• [CHALLENGES]
1. State whether each statement below agrees with the passage on soil hydraulic conductivity. For each, answer yes or no and quote the words of the passage that decide it. (a) Kh was found to decrease under perennial cultures. (b) The available data made it possible to predict Kh for new sites. (c) Entrapped air strongly lowers soil hydraulic conductivity.
2. Write the next part of the passage on soil hydraulic conductivity, beginning after its last sentence.

• [GIVEN PASSAGE]
Our study confirmed significant correlations between climate variables as well as the elevation above sea level with Kh. While it seems very likely that these variables influence soil physical properties, the exact underlying mechanisms need to be investigated in future studies. We found indications that specific soil management practises lead to changes in Kh. They were increased under perennial cultures and decreased for no-till arable fields with annual crops and for compacted soil. Our data also confirmed that it is fundamental to take the time of the measurement after the last tillage operation into account to understand relationships between soil management and Kh. Note that the management impacts turned out to be dependent on the pedo-climatic context, as they only could be observed if variations in the latter were ruled out. Besides these results, we also found that the data availability for tension-disk infiltrometer data was too scarce and riddled with too many gaps for detailed analyses of other soil management impacts, more specific pedo-climatic context dependencies and publication bias. Furthermore, we found evidence that the available data was afflicted with experimenter bias. Altogether, it was not possible to predict Kh from the available data for new sites, which echoes results of similar attempts to build respective pedotransfer functions. More measurements with better documented meta-data and better suited predictor variables would be needed for progress in this field. Studies quantifying soil structure evolution with respect to season, land use and soil management using X-ray imaging may turn out to provide useful information for more appropriate predictor variables for Kh.

#Introduction

Soil climate models predict more frequent extreme events with the onset of global warming such as high intensity rainfall. To prevent water runoff and erosion on fields, the soils need to be able to conduct such large amounts of water in a short time. The soil property that matters is the saturated hydraulic conductivity Ks (mm.h-1). It determines the partitioning of precipitation into surface runoff and infiltration. A large Ks reduces erosion risks and allows water to infiltrate into deeper soil layers, where it may replenish an important reservoir of plant available water or contribute to groundwater recharge. The hydraulic conductivity of a soil decreases with decreasing water content, i.e. with decreasing water saturation. The hydraulic conductivity in this so-called near-saturated range is likewise important. Soils with larger hydraulic conductivity near saturation Kh (mm.h-1) tend to generate less water flow in macropore networks. Therefore, they are less susceptible to preferential flow by which agrochemicals and other solutes quickly leach towards the groundwater. Moreover, large Kh also indicates a well-aerated soil, which drains faster and helps air to escape the soil in cases of heavy rainfall. This further reduces the risk of surface runoff and erosion as entrapped air strongly decreases soil hydraulic conductivity. Note that the index ‘h’ indicates a matrix potential between 0 and 10 cm at which Kh was measured. References to Kh may also include Ks since for h == 0 cm, Kh == Ks.

• [SOURCE MATERIAL]

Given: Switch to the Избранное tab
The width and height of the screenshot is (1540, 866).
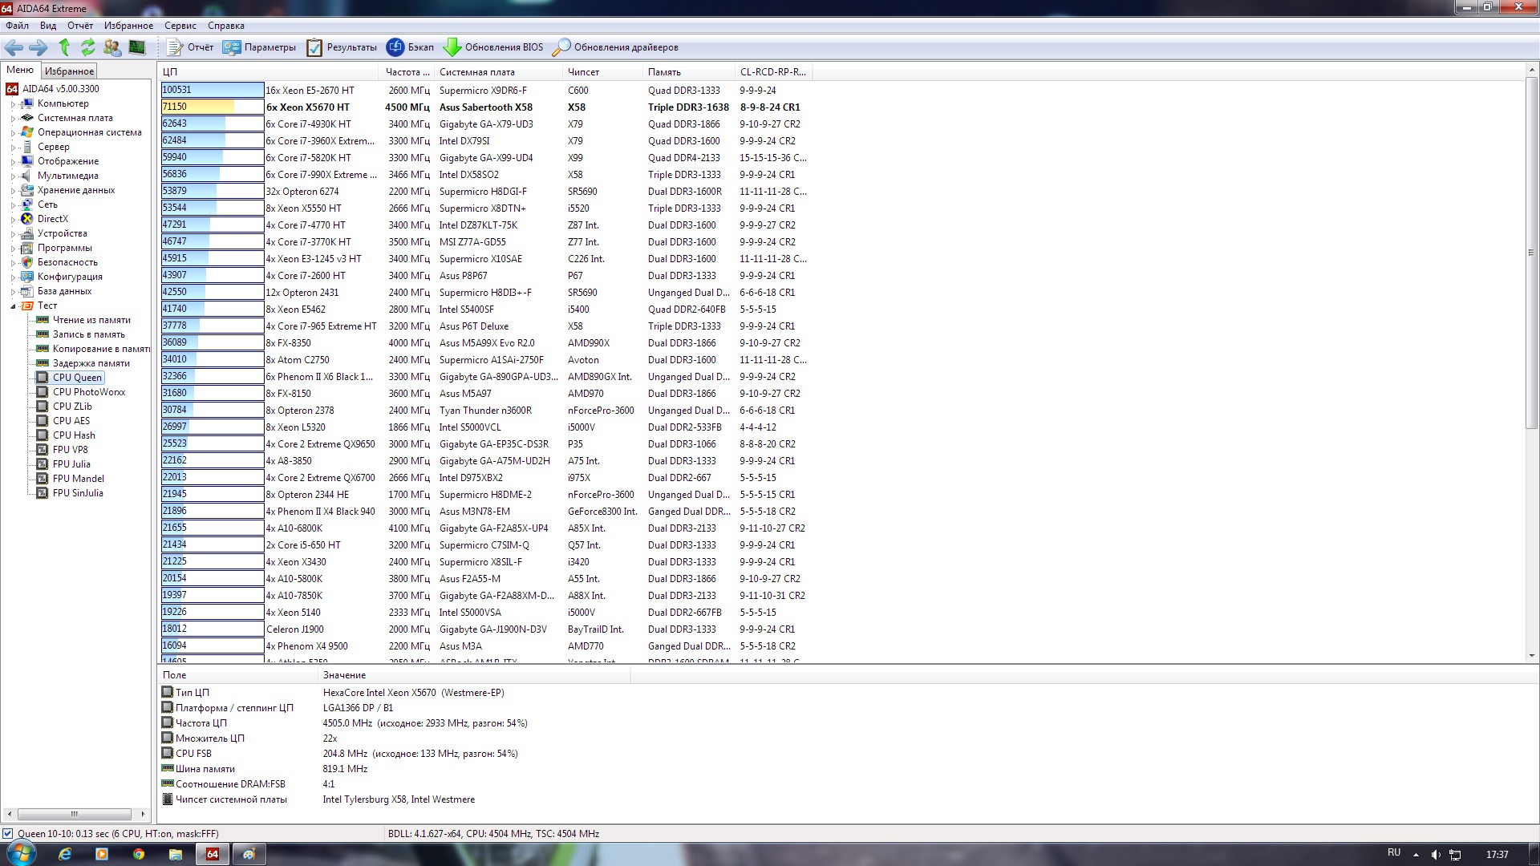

• [RESPONSES TO THE EXERCISE]
1.
(a) No: "They were increased under perennial cultures and decreased for no-till arable fields with annual crops and for compacted soil."
(b) No: "it was not possible to predict Kh from the available data for new sites"
(c) Yes: "entrapped air strongly decreases soil hydraulic conductivity"

2.
Saturated hydraulic conductivity is measured either in the laboratory on small cylinders, usually with diameters < 7 cm or it is acquired from field measurements, either using single or double ring methods . In addition, the near-saturated hydraulic conductivities can be measured using a tension disk infiltrometer. The method is designed as a field method but has been occasionally applied in the lab. Using a tension disk hydraulic conductivities between ca. 0.5 and ca. 60 to 150 mm can be obtained, depending on the specifications of the infiltrometer. All measurement techniques for the saturated and near-saturated hydraulic conductivities are laborious, time-consuming and constrained to a relatively small soil volume.

It is therefore necessary to develop pedotransfer functions to estimate soil hydraulic conductivities for modelling applications . The development of a pedotransfer function requires a database from which it can be derived. For example, the well-known pedotransfer function ROSETTA is based on the open UNSODA database . The equations published in are derived from the proprietary EU-HYDI database . The pedotransfer functions of are based on an unpublished meta-database containing tension-disk infiltrometer data.

Collecting published measurements of saturated and near-saturated hydraulic conductivity measurements into meta-databases and pairing them with other existing databases is essential to develop pedotransfer functions. A notable example is the SWIG database that collates more than 5000 datasets from soil infiltration measurements, covering the entire globe. Another big effort in collecting information on saturated hydraulic conductivity is the newly published SoilKsatDB , which combines saturated hydraulic conductivity data from several large databases, amongst others UNSODA and SWIG, together with additional measurements published in independent scientific studies. However, none of the databases cited above provide open-access infiltration measurements at tension near-saturation (h > 0 mm), which limits their use to estimations of saturated hydraulic conductivities.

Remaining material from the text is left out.